* _Liste des tâches_
[A] Recopiez le passage de l'extrait sur Tripoli qui va de « Tripoli encore, un » jusqu'à « perdu leur foyer. ».
[B] D'après l'extrait sur Tripoli, pourquoi des dizaines de milliers de personnes ont-elles perdu leur foyer ? Répondez en une à trois phrases.

* _Extrait du document_
◇ ◇ ◇ ◇ ◇ ◇ ◇
Tripoli encore, un autre été, un autre conflit. Entre mai et août 2008, des groupes armés se sont battus maison par maison dans les quartiers de Bab al-Tebbaneh et Jabal Mohsen, jusqu’à ce que la police rétablisse une paix fragile. Traditionnellement, les personnes de différentes confessions cohabitaient pacifiquement, mais après que des tensions politiques eurent dégénéré en violence, des dizaines de milliers de personnes ont perdu leur foyer.

Fatmeh Sandi, 41 ans, et son mari Nawras al-Suss, 49 ans, ont dû fuir de leur petit appartement à Bab al-Tebbaneh après qu’une bombe y eut provoq ué un incendie. Leur rue était la ligne de front virtuelle lors des combats.

« Les premiers jours des combats ont été très durs, dit-elle. Nous n'avions pas d'eau potable, pas d'électricité, pas assez de nourriture. Nous vivions dans un abri souterrain à la lumière des bougies, mais c'était aussi dangereux. Le sol était couvert d'eau et il faisait très froid. »
◇ ◇ ◇ ◇ ◇ ◇ ◇
* _Données fournies_
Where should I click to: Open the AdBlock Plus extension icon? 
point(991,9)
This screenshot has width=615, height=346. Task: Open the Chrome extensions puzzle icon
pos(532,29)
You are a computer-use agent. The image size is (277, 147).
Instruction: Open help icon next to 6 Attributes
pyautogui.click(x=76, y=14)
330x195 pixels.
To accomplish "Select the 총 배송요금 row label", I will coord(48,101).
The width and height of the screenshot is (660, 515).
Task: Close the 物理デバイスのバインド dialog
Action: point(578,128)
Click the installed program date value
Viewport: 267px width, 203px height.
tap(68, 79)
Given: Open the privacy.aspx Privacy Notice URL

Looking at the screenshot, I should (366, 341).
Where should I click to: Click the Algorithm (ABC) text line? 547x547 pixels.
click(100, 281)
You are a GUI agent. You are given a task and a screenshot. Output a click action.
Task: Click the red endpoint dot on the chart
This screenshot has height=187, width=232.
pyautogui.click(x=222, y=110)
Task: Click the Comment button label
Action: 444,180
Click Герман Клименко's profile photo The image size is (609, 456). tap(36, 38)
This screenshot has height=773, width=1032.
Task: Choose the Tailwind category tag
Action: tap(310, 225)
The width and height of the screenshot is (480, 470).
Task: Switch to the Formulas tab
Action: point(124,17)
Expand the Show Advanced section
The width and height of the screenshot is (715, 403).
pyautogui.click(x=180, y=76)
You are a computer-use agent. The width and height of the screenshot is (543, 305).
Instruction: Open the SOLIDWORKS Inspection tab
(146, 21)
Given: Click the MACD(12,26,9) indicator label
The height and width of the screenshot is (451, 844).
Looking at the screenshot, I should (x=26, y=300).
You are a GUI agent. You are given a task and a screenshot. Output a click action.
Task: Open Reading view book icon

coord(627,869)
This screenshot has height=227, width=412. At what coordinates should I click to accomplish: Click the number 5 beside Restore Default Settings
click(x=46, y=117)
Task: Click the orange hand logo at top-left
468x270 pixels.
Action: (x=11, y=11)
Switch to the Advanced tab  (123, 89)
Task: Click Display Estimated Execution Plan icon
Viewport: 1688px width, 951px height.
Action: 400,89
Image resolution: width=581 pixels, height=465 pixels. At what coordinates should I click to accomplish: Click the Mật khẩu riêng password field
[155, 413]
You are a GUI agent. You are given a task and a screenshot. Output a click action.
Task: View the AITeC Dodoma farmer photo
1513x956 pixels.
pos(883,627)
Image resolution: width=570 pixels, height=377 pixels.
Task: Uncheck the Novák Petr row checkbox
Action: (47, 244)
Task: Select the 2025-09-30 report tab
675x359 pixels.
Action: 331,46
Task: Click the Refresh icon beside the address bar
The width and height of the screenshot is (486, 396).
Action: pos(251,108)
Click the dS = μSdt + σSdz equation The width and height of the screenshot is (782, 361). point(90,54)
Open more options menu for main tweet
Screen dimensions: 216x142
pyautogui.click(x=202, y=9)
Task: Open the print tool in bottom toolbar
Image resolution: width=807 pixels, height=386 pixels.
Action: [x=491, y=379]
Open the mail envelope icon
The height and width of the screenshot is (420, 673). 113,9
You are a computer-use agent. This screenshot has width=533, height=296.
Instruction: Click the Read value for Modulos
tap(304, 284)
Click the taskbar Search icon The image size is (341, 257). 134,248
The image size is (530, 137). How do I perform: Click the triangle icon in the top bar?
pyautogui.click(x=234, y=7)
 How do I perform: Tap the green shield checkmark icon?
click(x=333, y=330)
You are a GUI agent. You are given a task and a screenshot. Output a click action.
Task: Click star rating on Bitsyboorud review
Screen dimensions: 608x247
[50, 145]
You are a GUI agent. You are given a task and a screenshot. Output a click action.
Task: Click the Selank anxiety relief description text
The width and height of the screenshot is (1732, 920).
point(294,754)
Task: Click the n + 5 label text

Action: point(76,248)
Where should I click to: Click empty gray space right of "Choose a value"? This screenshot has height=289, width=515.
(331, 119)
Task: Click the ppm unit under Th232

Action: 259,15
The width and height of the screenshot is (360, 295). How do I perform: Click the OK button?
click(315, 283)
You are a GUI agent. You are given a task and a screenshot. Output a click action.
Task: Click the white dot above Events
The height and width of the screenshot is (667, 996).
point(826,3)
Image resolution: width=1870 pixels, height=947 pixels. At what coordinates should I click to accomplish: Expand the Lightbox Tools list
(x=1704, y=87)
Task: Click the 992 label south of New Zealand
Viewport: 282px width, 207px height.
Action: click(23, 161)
◇ ◇ ◇ ◇ ◇ ◇ ◇
* _Réponses par point_
[A]
Tripoli encore, un autre été, un autre conflit. Entre mai et août 2008, des groupes armés se sont battus maison par maison dans les quartiers de Bab al-Tebbaneh et Jabal Mohsen, jusqu’à ce que la police rétablisse une paix fragile. Traditionnellement, les personnes de différentes confessions cohabitaient pacifiquement, mais après que des tensions politiques eurent dégénéré en violence, des dizaines de milliers de personnes ont perdu leur foyer.

[B] Des tensions politiques ont dégénéré en violence, alors que les personnes de différentes confessions cohabitaient jusque-là pacifiquement. Entre mai et août 2008, des groupes armés se sont battus maison par maison dans les quartiers de Bab al-Tebbaneh et de Jabal Mohsen.